N'est-ce pas d'ailleurs par un certain Jeu de la Chance télévisé qu'il entra dans la carrière il y a juste quarante ans ? Son petit chemin sera ensuite jalonné de titres autant que de prénoms prestigieux : Mireille, Joe, Alice, Serge, deux Michel (Sardou, Fugain), deux Gilbert (Bécaud, Montagné), Carlos, Julio, Sacha, Nana, Melina, Isabelle, Mort, on en passe et on y reviendra. Comme pour son aîné et partenaire Pierre Delanoë, il est plus facile d'énumérer ceux pour qui il n'a pas travaillé que l'inverse, en 1350 chansons enregistrées (sur 2000 écrites !) et plus d'une centaine d'interprètes : tout le monde a chanté du Lemesle un jour ou l'autre, à commencer par Lemesle lui-même ! Car au départ, cet auteur était chanteur, plus exactement "ACI", et il le redevient parfois avec bonheur, guitare en bandoulière et fleur aux dents...


Les années Joe Dassin

Né en 1945 à Paris de parents photographes (son frère reprendra d'ailleurs le flambeau), le jeune Claude aurait sans doute pu devenir professeur, mais il apprend d'abord à écrire, à bien écrire, avant d'apprendre aux autres à le faire : notre homme a de la suite dans les idées. Il fait successivement des études supérieures de Lettres (les fameuses Hypokhâgne et Khâgne) et une licence d'histoire en Sorbonne : ce qu'on appelle un solide bagage intellectuel, a fortiori quand on a une six cordes dans l'autre main.

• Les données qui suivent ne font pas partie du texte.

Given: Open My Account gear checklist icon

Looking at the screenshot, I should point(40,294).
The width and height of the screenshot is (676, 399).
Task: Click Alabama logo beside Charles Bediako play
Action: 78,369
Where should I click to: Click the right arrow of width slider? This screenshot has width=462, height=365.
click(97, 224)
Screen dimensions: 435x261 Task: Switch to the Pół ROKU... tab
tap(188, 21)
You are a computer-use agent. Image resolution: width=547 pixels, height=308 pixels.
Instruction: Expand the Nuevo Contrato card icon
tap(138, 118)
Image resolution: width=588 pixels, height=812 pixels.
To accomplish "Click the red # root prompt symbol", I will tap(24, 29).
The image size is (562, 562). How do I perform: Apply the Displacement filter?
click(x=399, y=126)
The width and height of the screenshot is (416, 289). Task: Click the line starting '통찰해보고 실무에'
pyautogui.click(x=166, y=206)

A ce moment-là, le parcours des jeunes combattants de la chanson passe invariablement par plusieurs bonnes adresses : "Le Petit Conservatoire" de Mireille, "les Relais de la chanson française", qu'il remporte en 1966, les cabarets (l'Ecluse, le Cheval d'Or, les Deux Ponts...) et les fameux "Hootnanies" de Lionel Rocheman au Centre Américain du boulevard Raspail, où l'on vient découvrir les premiers enfants du rock et de la Rive Gauche, la fine fleur des années soixante dix, de Maxime à Dick en passant par Alan.

Photo de Joe Dassin En 1966, il y fait la rencontre de sa vie, un jeune étudiant américain en anthropologie, docteur en ethnologie, cow-boy de campus et fils d'artistes qui ne jure que par le blues et le folk : Joe Dassin qui fait ses débuts en même temps que lui et cherche encore sa voix de ce côté-ci de l'Atlantique après quelques apparitions fugitives à l'écran. Ils ne se quitteront plus.

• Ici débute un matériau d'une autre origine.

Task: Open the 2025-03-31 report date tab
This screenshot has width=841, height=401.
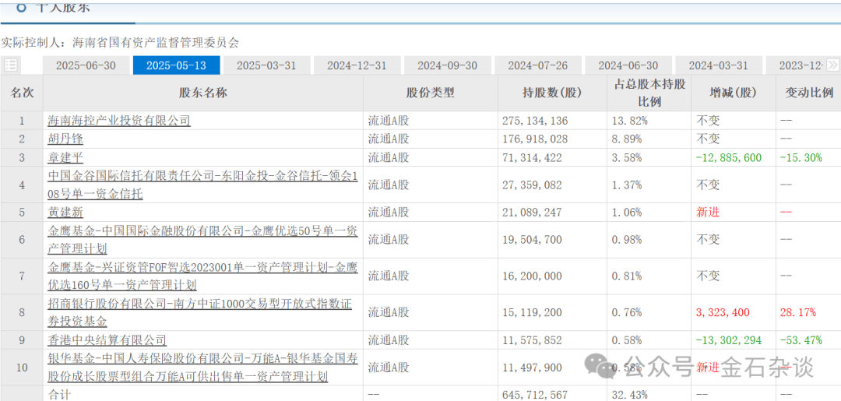Action: [266, 65]
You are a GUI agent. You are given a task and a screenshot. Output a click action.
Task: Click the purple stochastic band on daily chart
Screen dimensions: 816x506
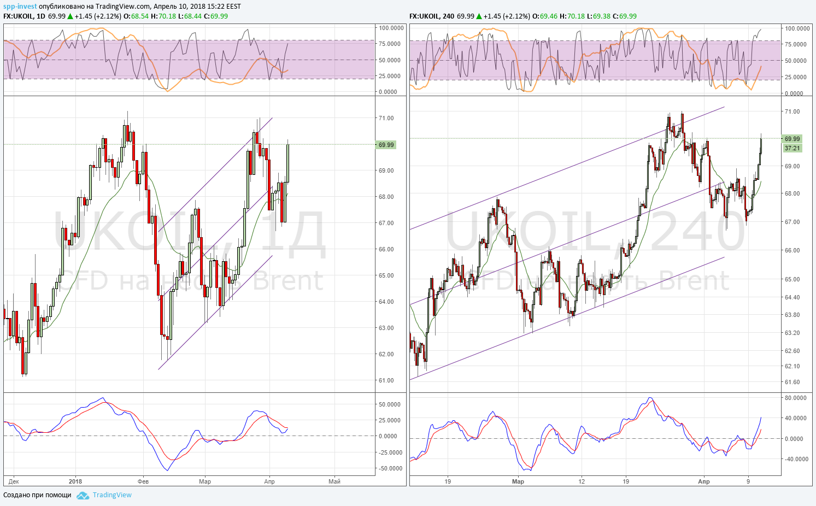click(189, 59)
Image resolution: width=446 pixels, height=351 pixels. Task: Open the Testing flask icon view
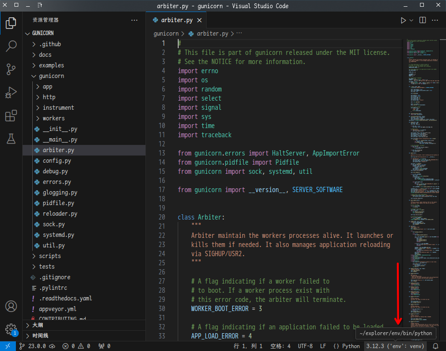(11, 139)
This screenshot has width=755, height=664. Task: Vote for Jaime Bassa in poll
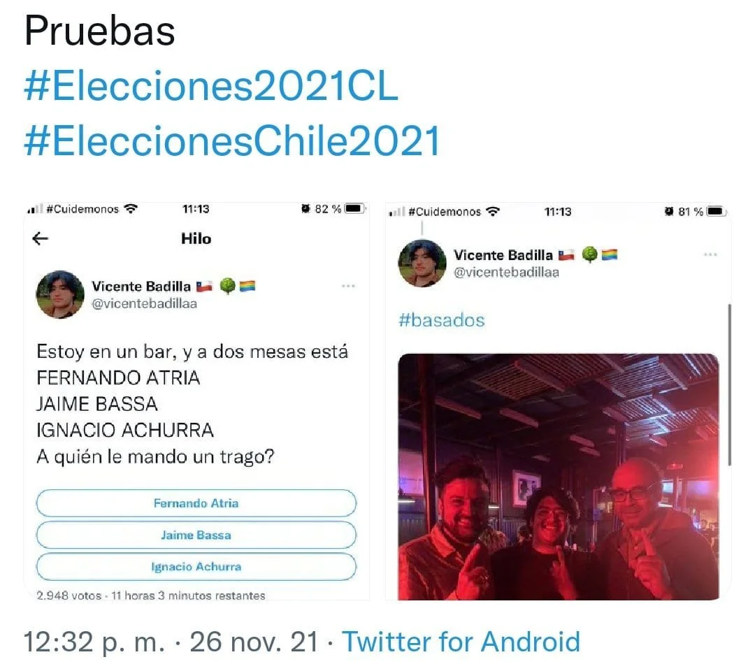coord(196,535)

Aussitôt dit, aussitôt fait, Claude entre dans "l'équipe à Jojo", qui comptera aussi Pierre Delanoë et au départ le tandem Thomas-Rivat, et c'est bientôt le début d'une longue série de succès sous la houlette du directeur artistique Jacques Plait et de l'arrangeur Johnny Arthey : "La Fleur aux dents", "L'équipe à Jojo", "La Demoiselle de déshonneur", "L'été indien", "Ca va pas changer le monde", "Et si tu n'existais pas", "Si tu t'appelles mélancolie", "Dans les yeux d'Emilie", "Le dernier slow", "A toi", "Salut les amoureux", "Vade retro", "Le café des trois colombes", etc.

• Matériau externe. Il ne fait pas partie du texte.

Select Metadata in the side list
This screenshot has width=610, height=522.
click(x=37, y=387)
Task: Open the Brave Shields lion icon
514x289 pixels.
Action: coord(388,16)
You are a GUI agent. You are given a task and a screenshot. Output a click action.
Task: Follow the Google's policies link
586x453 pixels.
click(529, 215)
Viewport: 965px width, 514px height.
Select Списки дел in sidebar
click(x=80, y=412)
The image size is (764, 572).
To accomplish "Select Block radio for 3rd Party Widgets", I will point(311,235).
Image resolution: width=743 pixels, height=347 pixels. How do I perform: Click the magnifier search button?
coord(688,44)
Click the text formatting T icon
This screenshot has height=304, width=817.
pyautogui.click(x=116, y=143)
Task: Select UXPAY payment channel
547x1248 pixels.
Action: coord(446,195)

Une centaine de titres si personnels et si bien écrits, parfois à quatre mains avec Pierre Delanoë, l'efficacité de l'un complétant la subtilité de l'autre, qu'ils font de Joe une sorte d'auteur-compositeur-interprète avant la lettre, le plus américain des folksingers ou le plus français des songwriters. Les chansons de Joe Dassin sont régulièrement reprises d'ailleurs par la jeune génération : "Et si tu n'existais pas" par Willy Denzey, "Salut les amoureux" par Miossec, etc., en attendant la Star Ac' ! Comme dirait un autre, tout est bon chez eux, il n'y a rien à jeter, mais Claude y apprend du chanteur, pétri de doute et d'exigence, qu' "écrire, c'est réécrire".